Aim of the task
Copy the following items out word for word, keeping every line as it is.

The input
———
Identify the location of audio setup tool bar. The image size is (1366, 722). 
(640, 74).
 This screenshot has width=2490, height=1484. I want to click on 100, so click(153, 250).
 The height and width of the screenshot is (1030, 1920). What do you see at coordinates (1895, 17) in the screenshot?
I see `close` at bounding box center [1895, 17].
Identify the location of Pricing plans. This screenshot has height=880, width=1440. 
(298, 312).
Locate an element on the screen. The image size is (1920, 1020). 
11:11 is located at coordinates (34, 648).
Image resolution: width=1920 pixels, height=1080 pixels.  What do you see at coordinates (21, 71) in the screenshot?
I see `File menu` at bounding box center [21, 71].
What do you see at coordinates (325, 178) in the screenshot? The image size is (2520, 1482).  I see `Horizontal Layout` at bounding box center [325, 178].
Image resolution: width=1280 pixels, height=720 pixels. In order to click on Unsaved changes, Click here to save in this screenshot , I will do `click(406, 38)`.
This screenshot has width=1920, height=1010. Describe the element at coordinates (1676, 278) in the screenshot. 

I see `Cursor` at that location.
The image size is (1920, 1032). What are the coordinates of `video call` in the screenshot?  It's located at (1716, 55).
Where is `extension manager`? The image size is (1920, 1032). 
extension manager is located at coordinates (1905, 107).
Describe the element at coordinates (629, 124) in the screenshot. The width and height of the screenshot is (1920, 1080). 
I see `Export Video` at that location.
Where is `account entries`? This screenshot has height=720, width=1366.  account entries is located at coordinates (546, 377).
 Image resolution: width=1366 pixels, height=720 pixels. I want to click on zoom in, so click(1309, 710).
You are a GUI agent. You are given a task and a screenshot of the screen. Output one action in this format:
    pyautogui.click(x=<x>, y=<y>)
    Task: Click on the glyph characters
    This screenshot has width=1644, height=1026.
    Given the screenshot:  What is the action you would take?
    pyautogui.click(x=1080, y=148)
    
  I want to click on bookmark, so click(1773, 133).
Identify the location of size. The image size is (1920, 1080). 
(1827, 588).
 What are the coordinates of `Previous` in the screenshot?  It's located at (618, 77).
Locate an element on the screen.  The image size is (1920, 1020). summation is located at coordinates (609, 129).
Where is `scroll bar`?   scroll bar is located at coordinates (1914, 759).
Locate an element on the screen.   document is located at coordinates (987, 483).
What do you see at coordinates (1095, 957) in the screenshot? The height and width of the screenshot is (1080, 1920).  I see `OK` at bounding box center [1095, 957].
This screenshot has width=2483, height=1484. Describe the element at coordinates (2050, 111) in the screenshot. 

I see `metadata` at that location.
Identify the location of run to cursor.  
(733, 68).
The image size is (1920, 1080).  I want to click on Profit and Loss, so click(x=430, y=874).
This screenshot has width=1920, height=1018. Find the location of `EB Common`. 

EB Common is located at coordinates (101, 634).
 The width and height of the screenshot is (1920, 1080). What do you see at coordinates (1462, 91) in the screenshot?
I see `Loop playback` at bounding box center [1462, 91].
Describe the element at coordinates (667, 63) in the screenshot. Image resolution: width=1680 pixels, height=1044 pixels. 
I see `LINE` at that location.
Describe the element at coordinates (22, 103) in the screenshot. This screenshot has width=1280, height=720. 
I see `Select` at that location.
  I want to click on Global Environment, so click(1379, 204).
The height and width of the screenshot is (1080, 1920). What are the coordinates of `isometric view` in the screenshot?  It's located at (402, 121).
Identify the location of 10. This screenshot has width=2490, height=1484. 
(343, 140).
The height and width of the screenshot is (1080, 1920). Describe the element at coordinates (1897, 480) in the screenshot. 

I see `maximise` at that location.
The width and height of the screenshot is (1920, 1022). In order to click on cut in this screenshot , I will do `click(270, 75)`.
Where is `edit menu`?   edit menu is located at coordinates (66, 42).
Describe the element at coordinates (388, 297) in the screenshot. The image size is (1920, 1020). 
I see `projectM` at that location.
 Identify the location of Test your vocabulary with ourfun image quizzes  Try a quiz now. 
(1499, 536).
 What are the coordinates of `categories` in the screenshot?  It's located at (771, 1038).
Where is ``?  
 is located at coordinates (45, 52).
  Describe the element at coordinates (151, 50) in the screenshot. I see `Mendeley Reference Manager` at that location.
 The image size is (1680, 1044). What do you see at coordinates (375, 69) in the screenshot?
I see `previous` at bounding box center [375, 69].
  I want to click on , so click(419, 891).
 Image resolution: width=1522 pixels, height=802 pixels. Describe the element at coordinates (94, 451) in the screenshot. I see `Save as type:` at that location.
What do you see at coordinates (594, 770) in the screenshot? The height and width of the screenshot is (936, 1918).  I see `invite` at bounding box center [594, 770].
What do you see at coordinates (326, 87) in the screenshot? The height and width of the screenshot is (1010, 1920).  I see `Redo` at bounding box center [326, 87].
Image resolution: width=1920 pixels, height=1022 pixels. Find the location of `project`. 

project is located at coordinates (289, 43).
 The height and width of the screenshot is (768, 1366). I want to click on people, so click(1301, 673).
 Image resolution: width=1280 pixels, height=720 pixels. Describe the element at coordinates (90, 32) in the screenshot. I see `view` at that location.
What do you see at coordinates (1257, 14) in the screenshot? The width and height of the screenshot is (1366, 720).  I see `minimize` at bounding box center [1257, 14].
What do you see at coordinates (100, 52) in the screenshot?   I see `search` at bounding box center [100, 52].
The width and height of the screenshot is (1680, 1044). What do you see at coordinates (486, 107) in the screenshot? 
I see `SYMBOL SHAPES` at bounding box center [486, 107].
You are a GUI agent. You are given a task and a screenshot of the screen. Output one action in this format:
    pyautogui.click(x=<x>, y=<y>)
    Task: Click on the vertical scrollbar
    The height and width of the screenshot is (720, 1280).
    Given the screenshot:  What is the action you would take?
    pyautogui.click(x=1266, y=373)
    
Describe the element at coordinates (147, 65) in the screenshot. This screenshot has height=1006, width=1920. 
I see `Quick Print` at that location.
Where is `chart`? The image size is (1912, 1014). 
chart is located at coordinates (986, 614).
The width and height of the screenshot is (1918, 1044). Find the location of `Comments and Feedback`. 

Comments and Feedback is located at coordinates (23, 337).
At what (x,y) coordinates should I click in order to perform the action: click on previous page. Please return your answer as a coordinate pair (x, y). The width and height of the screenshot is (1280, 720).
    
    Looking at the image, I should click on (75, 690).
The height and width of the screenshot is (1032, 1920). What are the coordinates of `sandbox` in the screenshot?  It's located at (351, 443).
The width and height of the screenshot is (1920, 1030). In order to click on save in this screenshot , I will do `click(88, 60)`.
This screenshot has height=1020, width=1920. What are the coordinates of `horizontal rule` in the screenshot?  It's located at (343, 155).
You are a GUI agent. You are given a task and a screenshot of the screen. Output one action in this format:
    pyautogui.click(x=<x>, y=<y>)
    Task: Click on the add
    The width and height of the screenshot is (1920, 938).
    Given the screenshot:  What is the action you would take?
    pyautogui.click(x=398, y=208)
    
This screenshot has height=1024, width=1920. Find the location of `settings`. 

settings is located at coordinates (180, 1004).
———
Task result
Identify the location of audio setup tool bar. The image size is (1366, 722). 
(640, 74).
 This screenshot has width=2490, height=1484. I want to click on 100, so click(153, 250).
 The height and width of the screenshot is (1030, 1920). What do you see at coordinates (1895, 17) in the screenshot?
I see `close` at bounding box center [1895, 17].
Identify the location of Pricing plans. This screenshot has height=880, width=1440. 
(298, 312).
Locate an element on the screen. The image size is (1920, 1020). 
11:11 is located at coordinates (34, 648).
Image resolution: width=1920 pixels, height=1080 pixels.  What do you see at coordinates (21, 71) in the screenshot?
I see `File menu` at bounding box center [21, 71].
What do you see at coordinates (325, 178) in the screenshot? The image size is (2520, 1482).  I see `Horizontal Layout` at bounding box center [325, 178].
Image resolution: width=1280 pixels, height=720 pixels. In order to click on Unsaved changes, Click here to save in this screenshot , I will do `click(406, 38)`.
This screenshot has width=1920, height=1010. Describe the element at coordinates (1676, 278) in the screenshot. 

I see `Cursor` at that location.
The image size is (1920, 1032). What are the coordinates of `video call` in the screenshot?  It's located at (1716, 55).
Where is `extension manager`? The image size is (1920, 1032). 
extension manager is located at coordinates (1905, 107).
Describe the element at coordinates (629, 124) in the screenshot. The width and height of the screenshot is (1920, 1080). 
I see `Export Video` at that location.
Where is `account entries`? This screenshot has height=720, width=1366.  account entries is located at coordinates (546, 377).
 Image resolution: width=1366 pixels, height=720 pixels. I want to click on zoom in, so click(1309, 710).
You are a GUI agent. You are given a task and a screenshot of the screen. Output one action in this format:
    pyautogui.click(x=<x>, y=<y>)
    Task: Click on the glyph characters
    This screenshot has width=1644, height=1026.
    Given the screenshot:  What is the action you would take?
    pyautogui.click(x=1080, y=148)
    
  I want to click on bookmark, so click(1773, 133).
Identify the location of size. The image size is (1920, 1080). 
(1827, 588).
 What are the coordinates of `Previous` in the screenshot?  It's located at (618, 77).
Locate an element on the screen.  The image size is (1920, 1020). summation is located at coordinates (609, 129).
Where is `scroll bar`?   scroll bar is located at coordinates (1914, 759).
Locate an element on the screen.   document is located at coordinates (987, 483).
What do you see at coordinates (1095, 957) in the screenshot? The height and width of the screenshot is (1080, 1920).  I see `OK` at bounding box center [1095, 957].
This screenshot has width=2483, height=1484. Describe the element at coordinates (2050, 111) in the screenshot. 

I see `metadata` at that location.
Identify the location of run to cursor.  
(733, 68).
The image size is (1920, 1080).  I want to click on Profit and Loss, so click(x=430, y=874).
This screenshot has width=1920, height=1018. Find the location of `EB Common`. 

EB Common is located at coordinates (101, 634).
 The width and height of the screenshot is (1920, 1080). What do you see at coordinates (1462, 91) in the screenshot?
I see `Loop playback` at bounding box center [1462, 91].
Describe the element at coordinates (667, 63) in the screenshot. Image resolution: width=1680 pixels, height=1044 pixels. 
I see `LINE` at that location.
Describe the element at coordinates (22, 103) in the screenshot. This screenshot has width=1280, height=720. 
I see `Select` at that location.
  I want to click on Global Environment, so click(1379, 204).
The height and width of the screenshot is (1080, 1920). What are the coordinates of `isometric view` in the screenshot?  It's located at (402, 121).
Identify the location of 10. This screenshot has width=2490, height=1484. 
(343, 140).
The height and width of the screenshot is (1080, 1920). Describe the element at coordinates (1897, 480) in the screenshot. 

I see `maximise` at that location.
The width and height of the screenshot is (1920, 1022). In order to click on cut in this screenshot , I will do `click(270, 75)`.
Where is `edit menu`?   edit menu is located at coordinates (66, 42).
Describe the element at coordinates (388, 297) in the screenshot. The image size is (1920, 1020). 
I see `projectM` at that location.
 Identify the location of Test your vocabulary with ourfun image quizzes  Try a quiz now. 
(1499, 536).
 What are the coordinates of `categories` in the screenshot?  It's located at (771, 1038).
Where is ``?  
 is located at coordinates (45, 52).
  Describe the element at coordinates (151, 50) in the screenshot. I see `Mendeley Reference Manager` at that location.
 The image size is (1680, 1044). What do you see at coordinates (375, 69) in the screenshot?
I see `previous` at bounding box center [375, 69].
  I want to click on , so click(419, 891).
 Image resolution: width=1522 pixels, height=802 pixels. Describe the element at coordinates (94, 451) in the screenshot. I see `Save as type:` at that location.
What do you see at coordinates (594, 770) in the screenshot? The height and width of the screenshot is (936, 1918).  I see `invite` at bounding box center [594, 770].
What do you see at coordinates (326, 87) in the screenshot? The height and width of the screenshot is (1010, 1920).  I see `Redo` at bounding box center [326, 87].
Image resolution: width=1920 pixels, height=1022 pixels. Find the location of `project`. 

project is located at coordinates (289, 43).
 The height and width of the screenshot is (768, 1366). I want to click on people, so click(1301, 673).
 Image resolution: width=1280 pixels, height=720 pixels. Describe the element at coordinates (90, 32) in the screenshot. I see `view` at that location.
What do you see at coordinates (1257, 14) in the screenshot? The width and height of the screenshot is (1366, 720).  I see `minimize` at bounding box center [1257, 14].
What do you see at coordinates (100, 52) in the screenshot?   I see `search` at bounding box center [100, 52].
The width and height of the screenshot is (1680, 1044). What do you see at coordinates (486, 107) in the screenshot? 
I see `SYMBOL SHAPES` at bounding box center [486, 107].
You are a GUI agent. You are given a task and a screenshot of the screen. Output one action in this format:
    pyautogui.click(x=<x>, y=<y>)
    Task: Click on the vertical scrollbar
    The height and width of the screenshot is (720, 1280).
    Given the screenshot:  What is the action you would take?
    pyautogui.click(x=1266, y=373)
    
Describe the element at coordinates (147, 65) in the screenshot. This screenshot has height=1006, width=1920. 
I see `Quick Print` at that location.
Where is `chart`? The image size is (1912, 1014). 
chart is located at coordinates (986, 614).
The width and height of the screenshot is (1918, 1044). Find the location of `Comments and Feedback`. 

Comments and Feedback is located at coordinates (23, 337).
At what (x,y) coordinates should I click in order to perform the action: click on previous page. Please return your answer as a coordinate pair (x, y). The width and height of the screenshot is (1280, 720).
    
    Looking at the image, I should click on (75, 690).
The height and width of the screenshot is (1032, 1920). What are the coordinates of `sandbox` in the screenshot?  It's located at (351, 443).
The width and height of the screenshot is (1920, 1030). In order to click on save in this screenshot , I will do `click(88, 60)`.
This screenshot has height=1020, width=1920. What are the coordinates of `horizontal rule` in the screenshot?  It's located at (343, 155).
You are a GUI agent. You are given a task and a screenshot of the screen. Output one action in this format:
    pyautogui.click(x=<x>, y=<y>)
    Task: Click on the add
    The width and height of the screenshot is (1920, 938).
    Given the screenshot:  What is the action you would take?
    pyautogui.click(x=398, y=208)
    
This screenshot has height=1024, width=1920. Find the location of `settings`. 

settings is located at coordinates (180, 1004).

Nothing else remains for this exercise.